Puppet - Vagrant setup

These are the settings we use in our Vagrant file to make puppet work:

config.vm.share_folder "v-data", "/data", File.join(File.dirname(__FILE__), "data")
# Enable provisioning with Puppet stand alone.  Puppet manifests
# are contained in a directory path relative to this Vagrantfile.
config.vm.provision :puppet, :options => "--verbose"  do |puppet|
  puppet.module_path = ["puppet-repo/modules"]
  puppet.manifests_path = "puppet-repo/manifests"
  puppet.manifest_file  = "site.pp"

Puppet tests setup

The cucumber-puppet tests will check if the catalog compiles for role role::webserver

Feature: Catalog policy
  In order to ensure basic correctness
  I want all catalogs to obey my policy

  Scenario Outline: Generic policy for all server roles
    Given a node with role "<server_role>"
    When I compile its catalog
    Then compilation should succeed
    And all resource dependencies should resolve

      | server_role |
      | role::webserver |

The rspec-puppet tests will check if the package http gets installed

require "#{File.join(File.dirname(__FILE__),'..','spec_helper')}"
describe 'role::webserver', :type => :class do
  let(:facts) {{:server_tags => 'role:webserver=true',
      :operatingsystem => 'Ubuntu'}}
  it { should include_class('apache') }
  it { should contain_package('httpd').with_ensure('present') }

Guard setup

To make Guard work with a setup like our puppet-repo directory we need to change some things. This has mostly to do with conventions used in development projects where Guard is normally used.

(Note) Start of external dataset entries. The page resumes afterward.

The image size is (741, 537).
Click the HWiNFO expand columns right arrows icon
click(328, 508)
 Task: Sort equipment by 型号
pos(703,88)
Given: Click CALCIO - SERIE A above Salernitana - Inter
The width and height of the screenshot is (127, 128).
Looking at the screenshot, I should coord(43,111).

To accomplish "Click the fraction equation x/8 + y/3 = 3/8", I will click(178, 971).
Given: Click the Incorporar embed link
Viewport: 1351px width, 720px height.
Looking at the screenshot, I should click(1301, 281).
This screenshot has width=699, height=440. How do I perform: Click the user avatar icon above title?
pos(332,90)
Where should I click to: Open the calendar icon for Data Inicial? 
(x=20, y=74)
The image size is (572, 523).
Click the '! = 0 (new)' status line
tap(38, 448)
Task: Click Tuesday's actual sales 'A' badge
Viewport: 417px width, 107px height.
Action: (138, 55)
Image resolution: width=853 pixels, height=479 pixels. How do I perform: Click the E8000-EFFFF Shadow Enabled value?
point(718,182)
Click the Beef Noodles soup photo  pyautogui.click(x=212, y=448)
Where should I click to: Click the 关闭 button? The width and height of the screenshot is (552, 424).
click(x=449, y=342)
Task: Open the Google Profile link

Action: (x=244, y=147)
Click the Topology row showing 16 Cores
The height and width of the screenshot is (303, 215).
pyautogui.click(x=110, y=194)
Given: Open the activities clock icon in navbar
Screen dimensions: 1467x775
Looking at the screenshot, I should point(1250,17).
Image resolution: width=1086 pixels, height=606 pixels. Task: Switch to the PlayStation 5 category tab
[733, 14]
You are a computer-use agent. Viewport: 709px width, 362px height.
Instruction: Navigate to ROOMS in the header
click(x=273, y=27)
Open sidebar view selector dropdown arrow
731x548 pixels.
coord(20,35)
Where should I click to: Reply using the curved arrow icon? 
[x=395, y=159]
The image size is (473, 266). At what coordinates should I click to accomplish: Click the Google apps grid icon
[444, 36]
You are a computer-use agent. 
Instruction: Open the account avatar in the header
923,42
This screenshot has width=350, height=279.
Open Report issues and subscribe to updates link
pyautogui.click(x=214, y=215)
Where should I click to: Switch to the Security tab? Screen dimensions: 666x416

Fixing Guard-Cucumber to read from puppetrepo/features

The first problem is that the Guard-Cucumber gem standard reads it's features from features directory. This is actually hardcoded in the gem. But nothing a little monkey patching can't solve:

require 'guard/cucumber'

# Inline extending the ::Guard::Cucumber
# Because by default it only looks in the ['features'] directory
# We have it in ['puppet-repo/features']
module ::Guard
  class ExtendedCucumber < ::Guard::Cucumber
    def run_all
      passed = Runner.run(['puppet-repo/features'], options.merge(options[:run_all] || { }).merge(:message => 'Running all features'))

      if passed
        @failed_paths = []
        @failed_paths = read_failed_features if @options[:keep_failed]

      @last_failed = !passed

      throw :task_has_failed unless passed

# Monkey patching the Inspector class
# By default it checks if it starts with /feature/
# We tell it that whatever we pass is valid
module ::Guard
  class Cucumber
    module Inspector
      class << self
        def cucumber_folder?(path)
          return true

Orchestration of guard runs

The second problem was to have Guard only execute the Vagrant provision when BOTH the cucumber and rspec tests would be OK. Inspired by the comments of Netzpirat, I got it working so that the block vagrant provision would only execute on both tests being complete.

# This block simply calls vagrant provision via a shell
# And shows the output
def vagrant_provision
  IO.popen("vagrant provision") do |output|
    while line = output.gets do
      puts line

# So determine if all tests (both rspec and cucumber have been passed)
# This is used to only invoke the vagrant_provision if all tests show green
def all_tests_pass
  cucumber_guard = ::Guard.guards({ :name => 'extendedcucumber', :group => 'tests'}).first
  cucumber_passed = cucumber_guard.instance_variable_get("@failed_paths").empty?
  rspec_guard = ::Guard.guards({ :name => 'rspec', :group => 'tests'}).first
  rspec_passed = rspec_guard.instance_variable_get("@failed_paths").empty?
  return rspec_passed && cucumber_passed

Guard matchers

With all the correct guards and logic setup, it's time to specify the correct options to our Guards.

group :tests do

  # Run rspec-puppet tests
  # --format documentation : for better output
  # :spec_paths to pass the correct path to look for features
  guard :rspec, :version => 2, :cli => "--color --format documentation", :spec_paths => ["puppet-repo"]  do
    # Match any .pp file (but be carefull not to include any dot-temporary files)
    watch(%r{^puppet-repo/.*/[^.]*\.pp$}) { "puppet-repo" }
    # Match any .rb file (but be carefull not to include any dot-temporary files)
    watch(%r{^puppet-repo/.*/[^.]*\.rb$}) { "puppet-repo" }
    # Match any _rspec.rb file (but be carefull not to include any dot-temporary files)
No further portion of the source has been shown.